• **Activity**
Scan the entries line by line and return those with "computer".

Collected data entries:
* * * * * * *

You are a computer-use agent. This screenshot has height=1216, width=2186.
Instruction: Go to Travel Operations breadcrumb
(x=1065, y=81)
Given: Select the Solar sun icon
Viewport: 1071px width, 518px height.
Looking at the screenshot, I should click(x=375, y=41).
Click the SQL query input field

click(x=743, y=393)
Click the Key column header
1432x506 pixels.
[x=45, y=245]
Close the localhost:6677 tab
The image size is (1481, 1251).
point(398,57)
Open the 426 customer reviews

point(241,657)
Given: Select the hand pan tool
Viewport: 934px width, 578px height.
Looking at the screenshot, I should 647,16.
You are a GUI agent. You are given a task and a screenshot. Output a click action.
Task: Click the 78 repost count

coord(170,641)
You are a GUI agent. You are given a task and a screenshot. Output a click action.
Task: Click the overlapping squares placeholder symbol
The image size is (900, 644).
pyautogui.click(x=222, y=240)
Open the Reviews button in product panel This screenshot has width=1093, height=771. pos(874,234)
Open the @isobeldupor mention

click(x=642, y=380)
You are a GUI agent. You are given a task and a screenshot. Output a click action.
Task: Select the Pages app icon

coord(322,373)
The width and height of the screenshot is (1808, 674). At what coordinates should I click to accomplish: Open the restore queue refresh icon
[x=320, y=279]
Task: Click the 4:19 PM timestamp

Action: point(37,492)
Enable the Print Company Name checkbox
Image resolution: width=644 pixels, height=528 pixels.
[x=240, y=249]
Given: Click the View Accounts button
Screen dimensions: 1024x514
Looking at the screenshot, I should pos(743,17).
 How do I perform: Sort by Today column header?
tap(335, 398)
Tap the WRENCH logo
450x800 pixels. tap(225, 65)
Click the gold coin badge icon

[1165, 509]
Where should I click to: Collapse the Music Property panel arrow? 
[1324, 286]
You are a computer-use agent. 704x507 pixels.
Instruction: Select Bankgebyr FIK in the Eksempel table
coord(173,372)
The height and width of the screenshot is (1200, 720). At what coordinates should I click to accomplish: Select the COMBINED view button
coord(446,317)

* * * * * * *

• **Answer space**
You are a computer-use agent. This screenshot has height=1216, width=2186.
You are a computer-use agent. 704x507 pixels.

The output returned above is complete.